Etna's Eruptions

Exploring a fascinating volcanic environments

Mt Etna on Sicily, locally called "Mongibello", is Europe's largest and most active volcano. Its frequent eruptions are often accompanied by large lava flows, but rarely pose danger to inhabited areas. Etna is one of the volcanoes with the longest historic records of eruptions, going back more than 2000 years. 

Mount Etna, towering above Catania, Sicily's second largest city, has one of the world's longest documented records of historical volcanism, dating back to 1500 BC. Historical lava flows cover much of the surface of this massive volcano, which makes it the highest and most voluminous in Italy. Ever since ancient times, the volcano seems to have been in near-constant activity. It is considered, after Kilauea on Hawaii, the second most active, i.e. productive volcano on earth. 

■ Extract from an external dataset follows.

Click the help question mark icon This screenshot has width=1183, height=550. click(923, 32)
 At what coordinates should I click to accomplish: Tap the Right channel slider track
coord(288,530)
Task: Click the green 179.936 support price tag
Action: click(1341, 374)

Two styles of eruptive activity typically occur at Etna: persistent explosive eruptions, sometimes with minor lava emissions, from one or more of the 4 prominent summit craters, the Bocca Nova, Voragine (the former Central Crater), NE Crater, and SE Crater (the latter formed in 1978). Flank eruptions, typically with higher effusion rates, are less frequent and originate from fissures that open on the volcano's flanks. Such flank eruptions, such as the spectacular recent ones in 2001 and 2002-03 commonly form cinder cones, that dot the volcano in their hundreds.